Source:
****

You answered my next question before I even asked it. Keep going!


----------



## Zoot_Rollo (Mar 26, 2018)

Breeze 2


----------



## NathanTiemeyer (Mar 26, 2018)

Valhalla Room


----------



## Josh Richman (Mar 28, 2018)

Beat Kaufmann said:


>



@Beat Kaufmann 
Where is this from? It’s great! Do you have reverb-concept A and C, D, .....?
I would like see those signal chains.


----------



## Beat Kaufmann (Mar 29, 2018)

Josh Richman said:


> @Beat Kaufmann
> Where is this from? It’s great! Do you have reverb-concept A and C, D, .....?
> I would like see those signal chains.



Hi Josh
Thank you for your interest in "Reverb Concepts".

This is a graphic I originally wanted to use in a tutorial that should describe all the different audio effects. Furthermore, the audio effects should be shown in typical applications. The tutorial never came out... But - practically all the content will be published in a much more comprehensive tutorial:
How do I mix an orchestra? It will be released next July.

Reverb concepts are many. One can achieve similar effects with one or more reverbs using the function "Send". Because you can "send" from anywhere, merge sent items and edit them again, you can quickly create different concepts.

****

Data excerpt:
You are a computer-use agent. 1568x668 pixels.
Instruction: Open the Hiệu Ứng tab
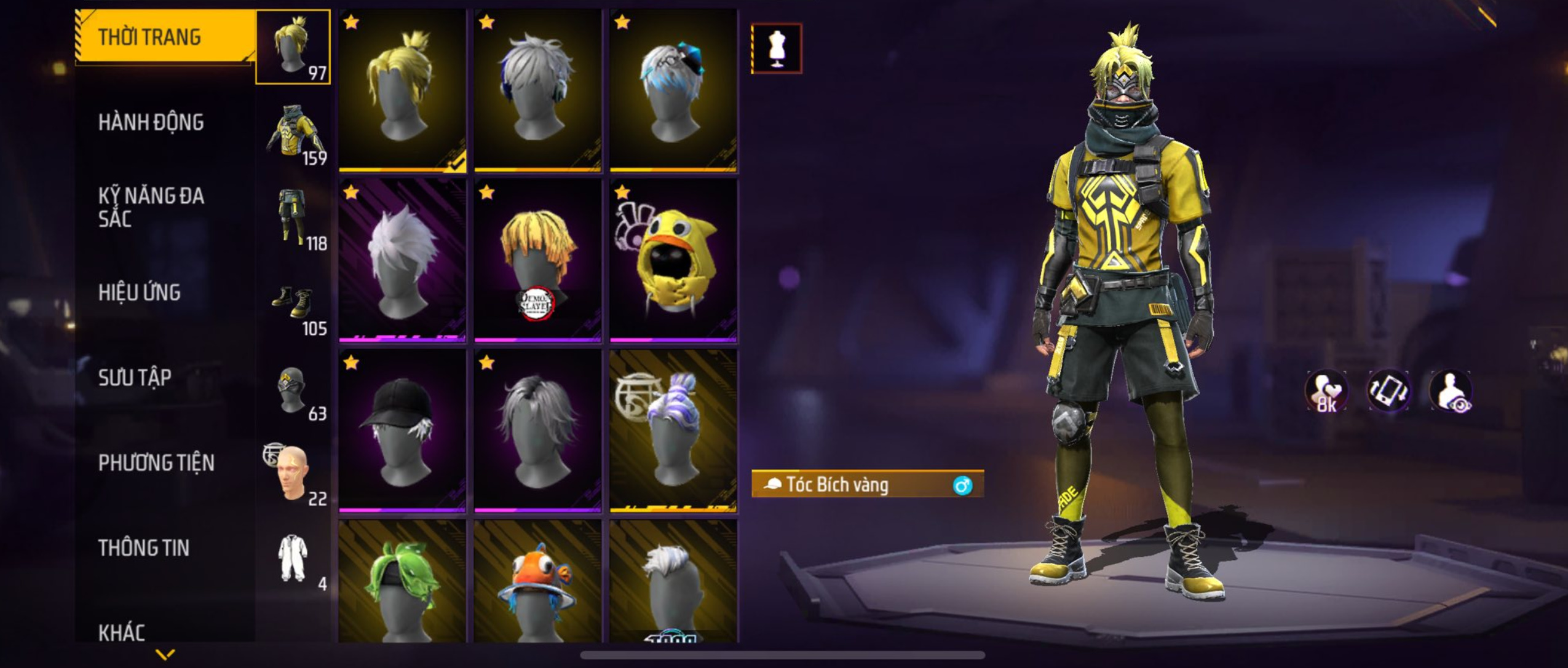140,293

****

Problems and tasks:
1. Duplicate the reverb thread word for word, everything from "This is a graphic" down to "released next July.".
2. Carry on writing the forum thread about reverb, starting from the point where it stops.
The material stands apart from the forum thread on reverb.

Solved tasks:
1.
This is a graphic I originally wanted to use in a tutorial that should describe all the different audio effects. Furthermore, the audio effects should be shown in typical applications. The tutorial never came out... But - practically all the content will be published in a much more comprehensive tutorial:
How do I mix an orchestra? It will be released next July.

2.
However, over the years I have not found a better system that makes it possible to adjust the different depths so well and an unifying "Tail Reverb" brings all the instruments together so well in one room.
Another advantage of this "Reverb concept" is that samples with built-in space (such as VSL's new synchron samples) can be used as well. Just mix them through a sum channel that does not add any ERs because the samples already contain them. The sum then goes to the main output channel with the tail as normal. The tail also glues the synchrons into the mix... Nice.
Of course, e.g. such synchron-samples can not be used in smaller spaces than they were recorded. So they are not suitable for a bathroom orchestra.

Best
Beat


----------



## bc3po (Mar 30, 2018)

Valhalla Vintage and Room!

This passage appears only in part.